= WHAT IS REQUIRED =
Every line of the listing below should be written out exactly, minus its images.

= RECORD SET =

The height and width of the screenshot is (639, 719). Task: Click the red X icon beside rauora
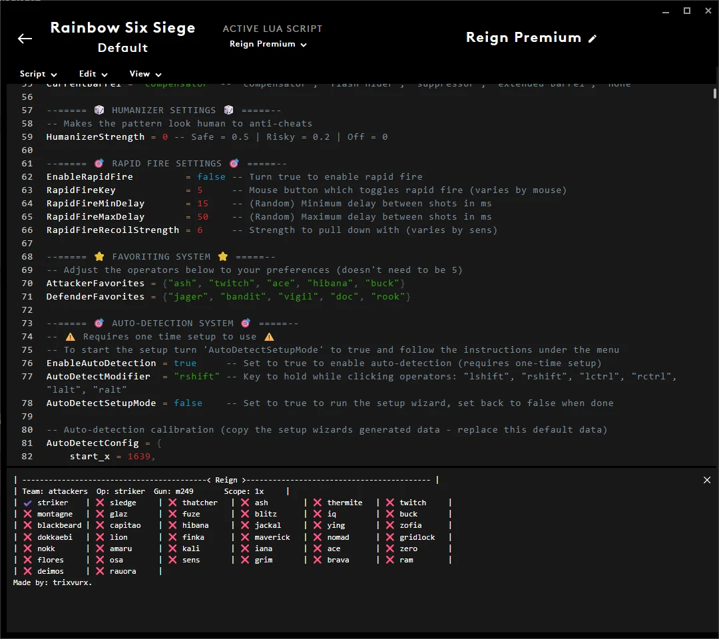coord(100,571)
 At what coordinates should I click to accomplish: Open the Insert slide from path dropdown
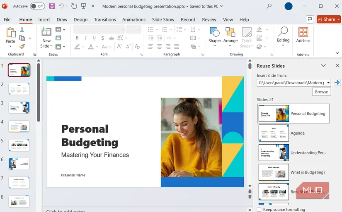click(328, 83)
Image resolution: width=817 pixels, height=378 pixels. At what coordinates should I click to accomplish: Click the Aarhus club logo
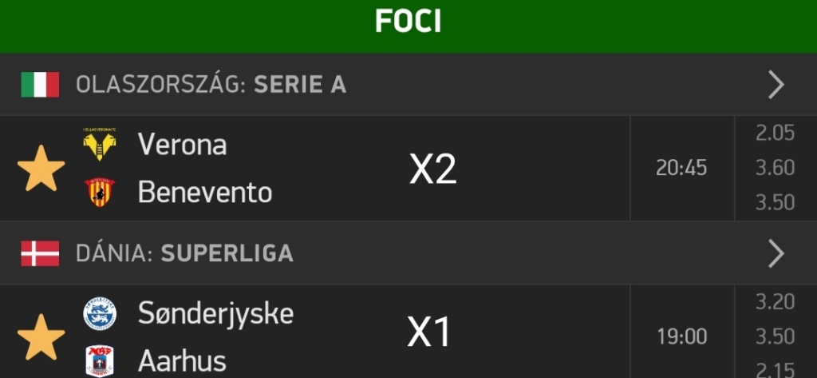tap(100, 360)
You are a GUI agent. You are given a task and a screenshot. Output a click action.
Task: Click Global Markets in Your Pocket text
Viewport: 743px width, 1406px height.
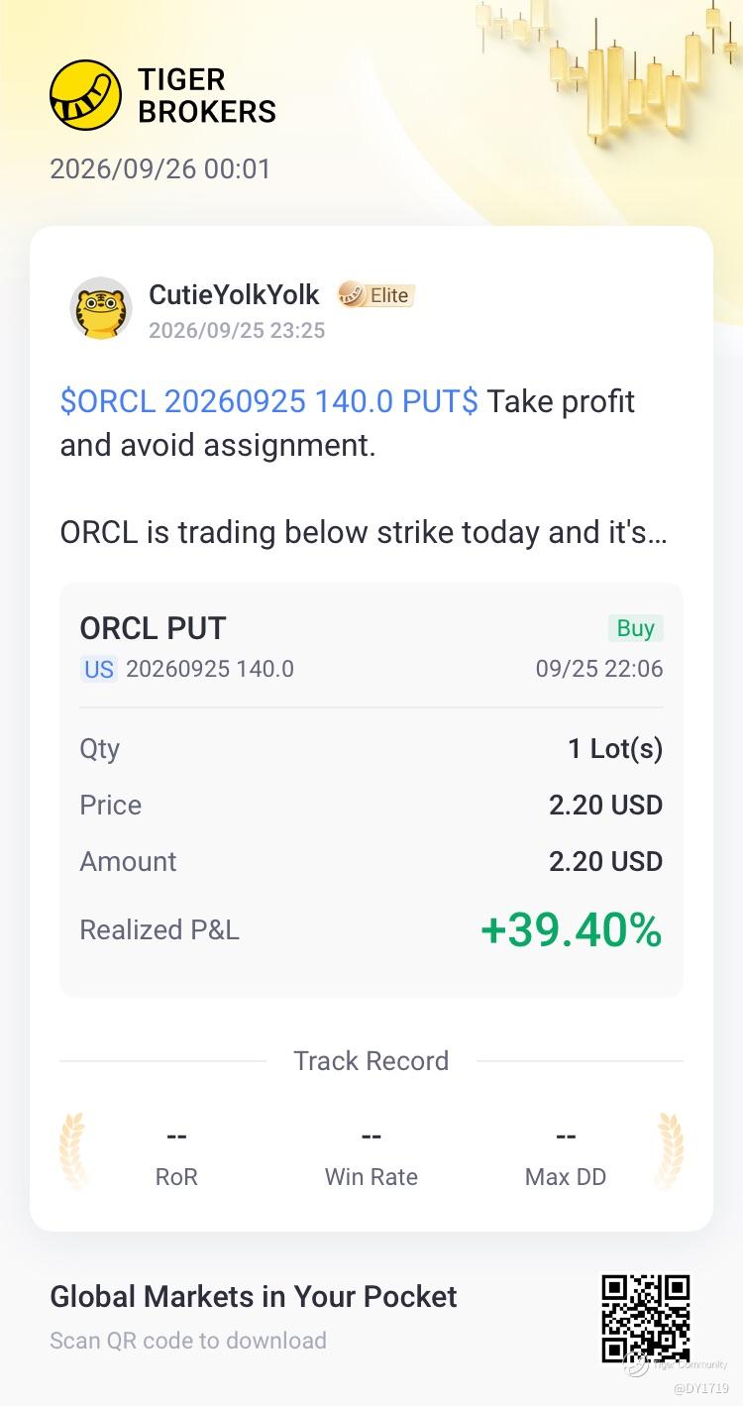tap(254, 1296)
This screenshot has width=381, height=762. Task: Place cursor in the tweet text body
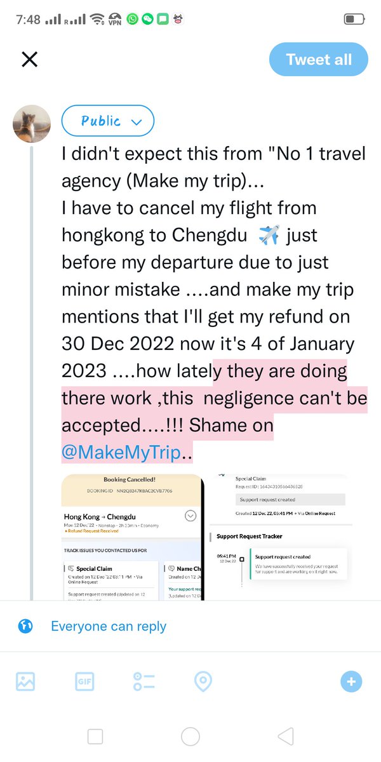pyautogui.click(x=215, y=304)
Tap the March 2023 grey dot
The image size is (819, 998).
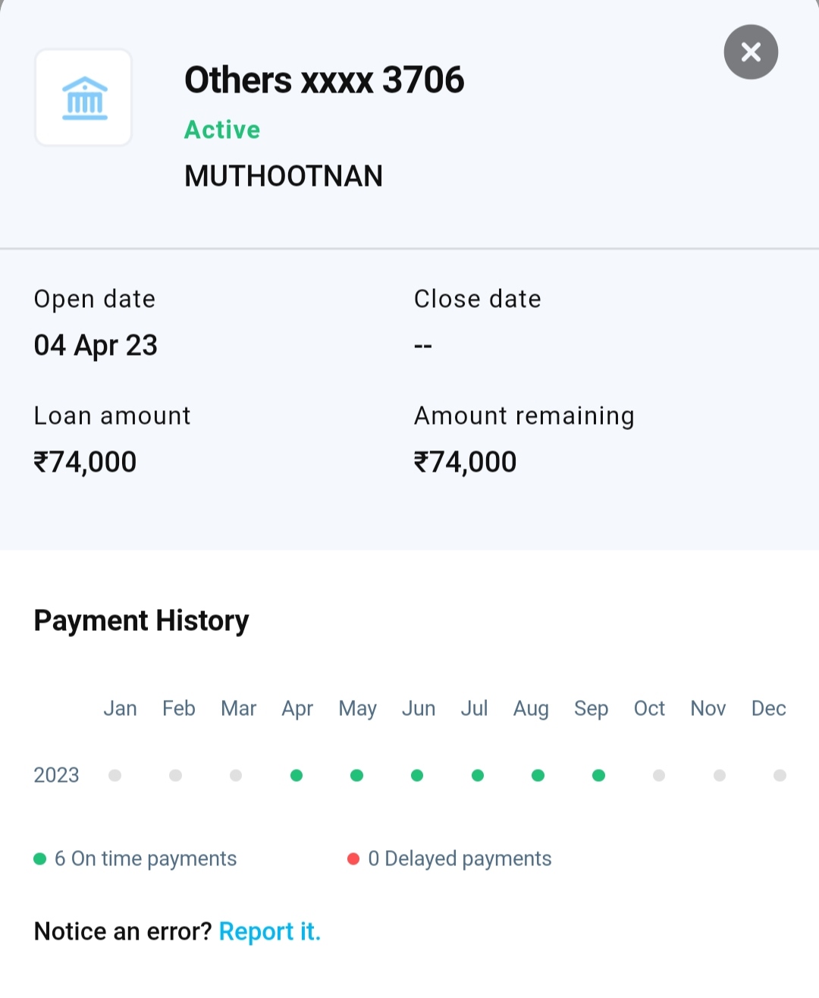[x=236, y=775]
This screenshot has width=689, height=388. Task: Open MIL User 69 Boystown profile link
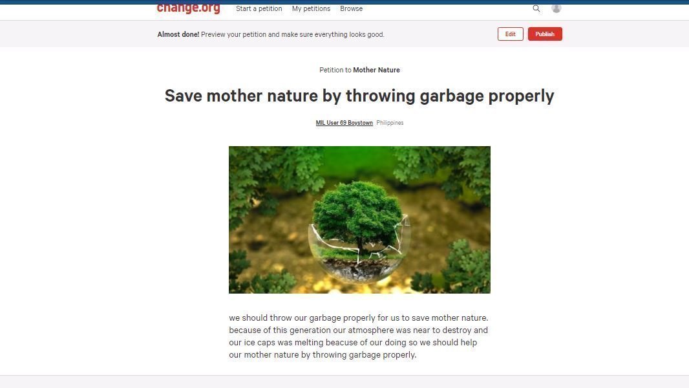click(344, 123)
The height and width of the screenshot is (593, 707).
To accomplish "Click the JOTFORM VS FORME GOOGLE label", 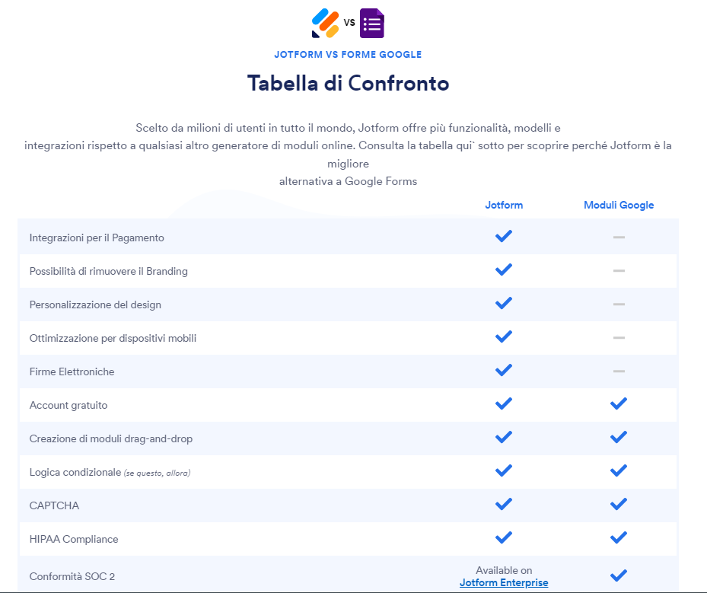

= SOLUTION BELOW =
The height and width of the screenshot is (639, 719). Task: Click the red X icon beside rauora
coord(100,571)
 At what coordinates should I click to accomplish: Open the Insert slide from path dropdown
click(328, 83)
Image resolution: width=817 pixels, height=378 pixels. At what coordinates should I click to accomplish: Click the Aarhus club logo
tap(100, 360)
You are a GUI agent. You are given a task and a screenshot. Output a click action.
Task: Click Global Markets in Your Pocket text
Viewport: 743px width, 1406px height.
tap(254, 1296)
This screenshot has width=381, height=762. Task: Place cursor in the tweet text body
pyautogui.click(x=215, y=304)
Tap the March 2023 grey dot
The image size is (819, 998).
[x=236, y=775]
This screenshot has width=689, height=388. Task: Open MIL User 69 Boystown profile link
click(344, 123)
The height and width of the screenshot is (593, 707).
To accomplish "Click the JOTFORM VS FORME GOOGLE label", 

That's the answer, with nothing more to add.